Task directions
In the blog post on the French elections, what share of French voters does it say have supposedly not made up their minds?

Nosemonkey's EUtopia

In search of a European identity

French elections – a mini roundup

The clock’s ticking, it’s still very tight, and deals are being proposed left, right and centre, important issues are being avoided, and the English language press is struggling to explain it all (and sometimes being deconstructed in the process – even the usually reliable Economist and Financial Times).

One of the best roundups of the current standing I’ve seen is over at Deutsche Welle, which stresses again just how utterly unpredictable the whole situation is (once again, a reminder: as many as 42% of French voters have supposedly not made up their minds, and polling for French elections is in addition extremely unreliable – making Nicholas Sarkozy’s apparent 3 to 6 point lead over Segolene Royal, and her 5 to 6 point lead over Francois Bayrou, well within the margin for error…). The Independent is also surprisingly good, in the first of a series of reports they’ll be running on the elections this week.

Material provided
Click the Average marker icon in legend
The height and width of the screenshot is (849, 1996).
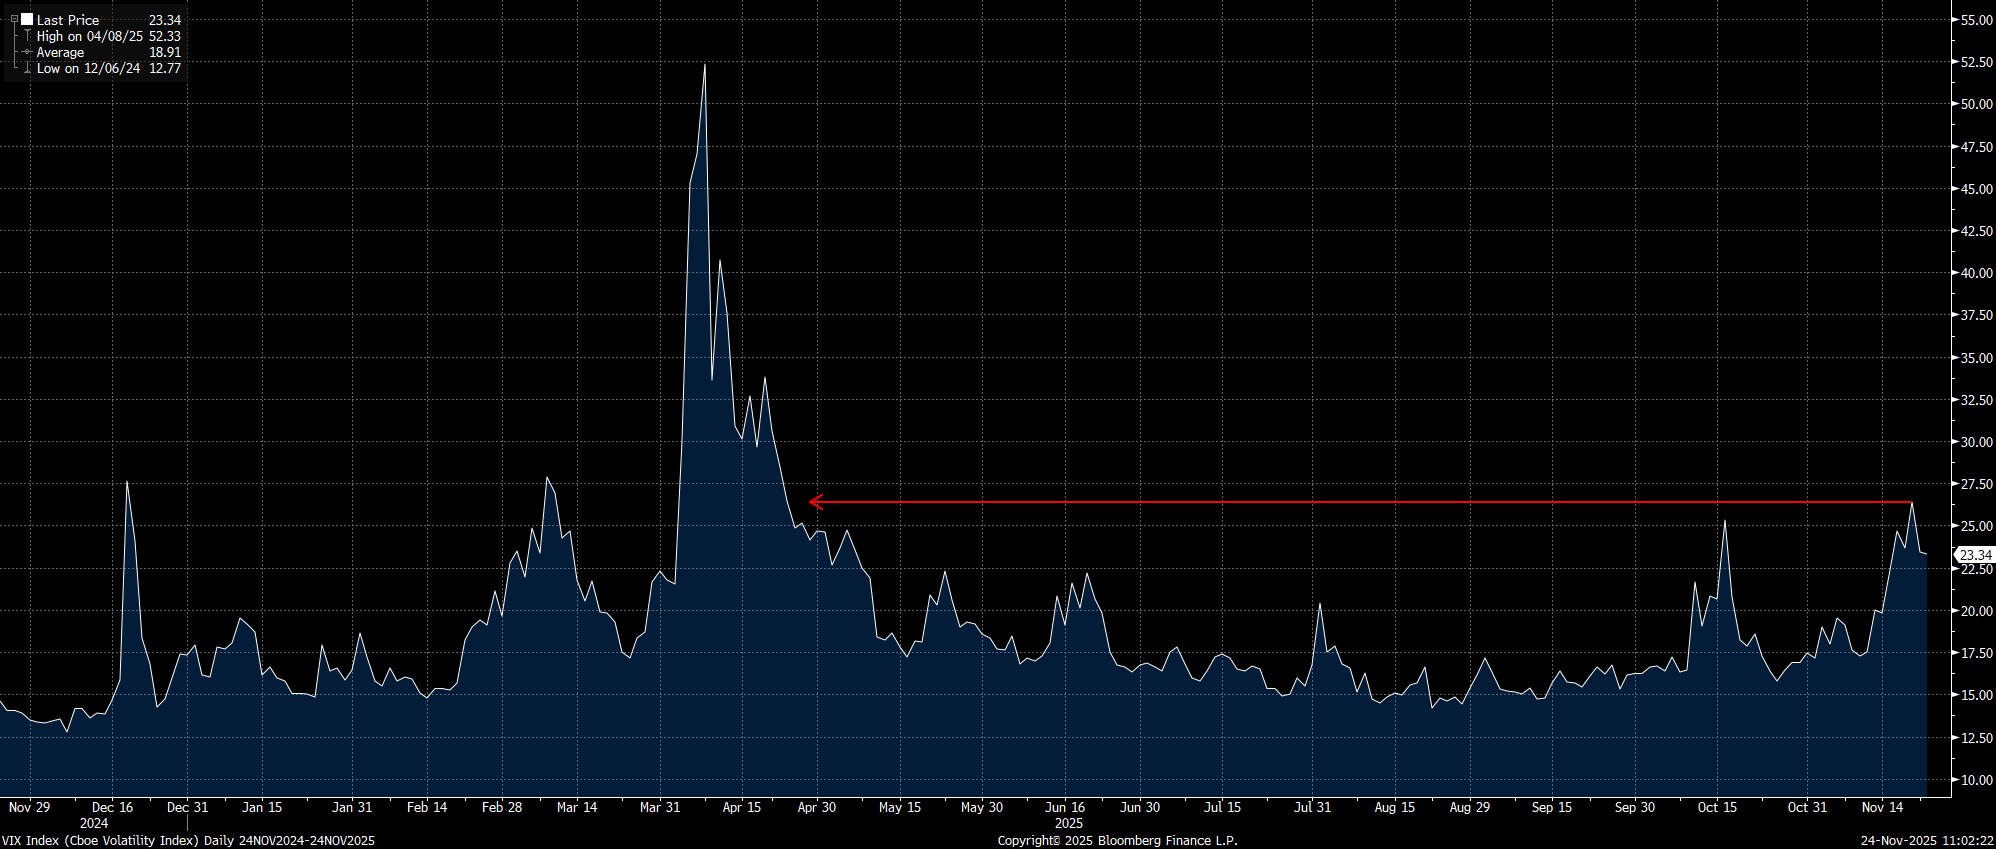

Result for this exercise
As many as 42%.